> [DESCRIPTION OF THE TASK]: Using the data beneath, show every line that includes the word "computer".
= Beginning of Section =
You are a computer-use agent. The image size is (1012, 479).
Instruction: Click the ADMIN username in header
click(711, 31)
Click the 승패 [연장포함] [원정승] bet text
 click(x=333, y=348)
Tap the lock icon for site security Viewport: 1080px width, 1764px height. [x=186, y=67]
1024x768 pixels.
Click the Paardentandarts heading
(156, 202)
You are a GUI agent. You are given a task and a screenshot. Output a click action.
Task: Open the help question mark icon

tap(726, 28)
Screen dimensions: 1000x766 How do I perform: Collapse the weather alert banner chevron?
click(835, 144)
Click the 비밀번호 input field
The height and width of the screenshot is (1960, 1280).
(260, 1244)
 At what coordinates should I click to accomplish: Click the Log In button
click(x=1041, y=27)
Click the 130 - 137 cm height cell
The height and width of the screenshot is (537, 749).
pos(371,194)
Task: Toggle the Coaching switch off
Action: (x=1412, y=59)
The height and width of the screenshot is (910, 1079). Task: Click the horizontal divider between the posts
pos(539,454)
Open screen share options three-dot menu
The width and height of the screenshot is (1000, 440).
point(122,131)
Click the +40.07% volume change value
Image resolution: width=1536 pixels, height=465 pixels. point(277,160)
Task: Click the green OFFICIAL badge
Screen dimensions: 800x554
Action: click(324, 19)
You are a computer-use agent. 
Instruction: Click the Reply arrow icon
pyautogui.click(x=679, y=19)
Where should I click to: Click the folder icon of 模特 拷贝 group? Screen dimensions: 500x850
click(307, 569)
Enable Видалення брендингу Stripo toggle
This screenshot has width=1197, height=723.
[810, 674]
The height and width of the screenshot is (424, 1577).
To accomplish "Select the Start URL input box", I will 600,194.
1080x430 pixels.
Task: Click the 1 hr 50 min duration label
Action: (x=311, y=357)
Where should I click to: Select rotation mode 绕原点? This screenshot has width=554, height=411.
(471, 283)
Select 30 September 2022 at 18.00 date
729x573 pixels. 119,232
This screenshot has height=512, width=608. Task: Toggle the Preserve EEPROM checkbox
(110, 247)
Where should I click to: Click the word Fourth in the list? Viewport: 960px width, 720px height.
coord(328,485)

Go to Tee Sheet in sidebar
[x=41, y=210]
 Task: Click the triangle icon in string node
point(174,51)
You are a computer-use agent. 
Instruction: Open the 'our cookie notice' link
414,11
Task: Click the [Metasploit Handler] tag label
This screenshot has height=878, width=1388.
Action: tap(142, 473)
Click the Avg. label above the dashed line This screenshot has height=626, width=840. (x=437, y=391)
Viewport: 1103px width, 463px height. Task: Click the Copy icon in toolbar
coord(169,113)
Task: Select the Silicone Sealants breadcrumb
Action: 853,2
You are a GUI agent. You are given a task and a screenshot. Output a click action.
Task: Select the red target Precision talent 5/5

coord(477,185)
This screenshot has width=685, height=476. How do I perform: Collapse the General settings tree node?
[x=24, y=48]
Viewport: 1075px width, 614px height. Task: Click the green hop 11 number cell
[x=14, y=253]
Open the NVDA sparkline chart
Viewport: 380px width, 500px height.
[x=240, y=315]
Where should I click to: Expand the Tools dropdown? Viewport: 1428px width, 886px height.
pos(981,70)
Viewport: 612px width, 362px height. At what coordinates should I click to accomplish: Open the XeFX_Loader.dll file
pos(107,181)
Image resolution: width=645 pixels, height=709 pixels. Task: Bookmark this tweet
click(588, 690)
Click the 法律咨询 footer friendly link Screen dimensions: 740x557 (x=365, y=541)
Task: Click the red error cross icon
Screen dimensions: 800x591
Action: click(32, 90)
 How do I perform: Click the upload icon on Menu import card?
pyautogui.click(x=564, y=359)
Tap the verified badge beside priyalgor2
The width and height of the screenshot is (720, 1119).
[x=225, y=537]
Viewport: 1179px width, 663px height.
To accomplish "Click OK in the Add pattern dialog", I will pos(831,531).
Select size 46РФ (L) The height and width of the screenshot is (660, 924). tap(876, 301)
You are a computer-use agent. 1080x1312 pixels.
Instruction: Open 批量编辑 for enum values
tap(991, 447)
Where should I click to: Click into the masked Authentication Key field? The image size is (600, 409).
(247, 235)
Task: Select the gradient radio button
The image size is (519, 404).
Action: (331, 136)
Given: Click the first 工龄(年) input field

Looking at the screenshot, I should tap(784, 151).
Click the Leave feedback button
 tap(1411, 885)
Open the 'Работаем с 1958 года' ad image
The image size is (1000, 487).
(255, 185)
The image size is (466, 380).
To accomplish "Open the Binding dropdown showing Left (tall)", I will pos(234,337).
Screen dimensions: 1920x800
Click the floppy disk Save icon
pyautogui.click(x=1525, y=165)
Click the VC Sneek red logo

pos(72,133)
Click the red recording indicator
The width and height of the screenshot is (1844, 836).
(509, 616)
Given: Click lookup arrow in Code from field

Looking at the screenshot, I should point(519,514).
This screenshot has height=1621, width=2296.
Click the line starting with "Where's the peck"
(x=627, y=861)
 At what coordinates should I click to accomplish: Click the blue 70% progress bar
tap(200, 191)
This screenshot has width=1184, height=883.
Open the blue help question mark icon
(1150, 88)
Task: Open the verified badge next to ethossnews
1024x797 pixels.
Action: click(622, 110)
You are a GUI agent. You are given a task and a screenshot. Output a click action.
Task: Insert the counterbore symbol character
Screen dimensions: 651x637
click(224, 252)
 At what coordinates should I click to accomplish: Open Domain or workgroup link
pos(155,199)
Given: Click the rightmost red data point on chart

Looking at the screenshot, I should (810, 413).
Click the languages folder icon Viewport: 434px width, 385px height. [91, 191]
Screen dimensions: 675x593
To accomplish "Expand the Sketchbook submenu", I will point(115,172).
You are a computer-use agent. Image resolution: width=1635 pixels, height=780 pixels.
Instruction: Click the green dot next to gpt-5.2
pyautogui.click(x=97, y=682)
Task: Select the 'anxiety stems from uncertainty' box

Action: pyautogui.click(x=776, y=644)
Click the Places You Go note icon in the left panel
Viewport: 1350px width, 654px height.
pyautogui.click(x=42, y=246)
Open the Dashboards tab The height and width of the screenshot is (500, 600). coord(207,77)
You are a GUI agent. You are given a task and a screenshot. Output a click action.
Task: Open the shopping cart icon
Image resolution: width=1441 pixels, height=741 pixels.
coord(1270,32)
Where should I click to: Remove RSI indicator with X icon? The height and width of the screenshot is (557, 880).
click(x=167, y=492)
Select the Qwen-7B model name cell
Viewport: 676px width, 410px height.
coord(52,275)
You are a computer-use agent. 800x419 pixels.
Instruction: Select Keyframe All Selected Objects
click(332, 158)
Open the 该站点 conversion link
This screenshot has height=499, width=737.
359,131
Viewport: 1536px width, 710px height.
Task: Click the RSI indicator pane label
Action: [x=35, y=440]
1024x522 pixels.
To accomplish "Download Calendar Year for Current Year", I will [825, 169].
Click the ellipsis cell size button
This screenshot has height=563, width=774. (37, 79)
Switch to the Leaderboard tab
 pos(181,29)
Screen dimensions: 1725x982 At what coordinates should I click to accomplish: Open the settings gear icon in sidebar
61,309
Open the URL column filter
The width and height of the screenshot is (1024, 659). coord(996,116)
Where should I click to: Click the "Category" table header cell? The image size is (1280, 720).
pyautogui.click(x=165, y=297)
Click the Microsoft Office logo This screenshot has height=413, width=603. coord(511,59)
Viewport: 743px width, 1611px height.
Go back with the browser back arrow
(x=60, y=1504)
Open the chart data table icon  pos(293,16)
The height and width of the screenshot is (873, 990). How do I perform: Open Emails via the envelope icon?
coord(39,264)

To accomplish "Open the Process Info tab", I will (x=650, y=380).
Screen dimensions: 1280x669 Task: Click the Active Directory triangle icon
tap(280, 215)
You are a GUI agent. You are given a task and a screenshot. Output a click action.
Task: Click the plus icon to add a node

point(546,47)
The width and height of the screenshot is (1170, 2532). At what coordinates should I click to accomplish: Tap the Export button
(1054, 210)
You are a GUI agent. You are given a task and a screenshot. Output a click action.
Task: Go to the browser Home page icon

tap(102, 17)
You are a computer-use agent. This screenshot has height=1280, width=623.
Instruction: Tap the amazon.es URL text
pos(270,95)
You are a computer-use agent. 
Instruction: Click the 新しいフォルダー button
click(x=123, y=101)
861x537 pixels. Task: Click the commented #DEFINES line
= End of Section =
> [ANSWER TO THE EXERCISE]:
You are a computer-use agent. The image size is (1012, 479).
You are a computer-use agent. 
You are a computer-use agent. 
You are a computer-use agent. 1080x1312 pixels.
You are a computer-use agent. Image resolution: width=1635 pixels, height=780 pixels.
You are a computer-use agent. 800x419 pixels.
You are a computer-use agent. This screenshot has height=1280, width=623.
You are a computer-use agent. 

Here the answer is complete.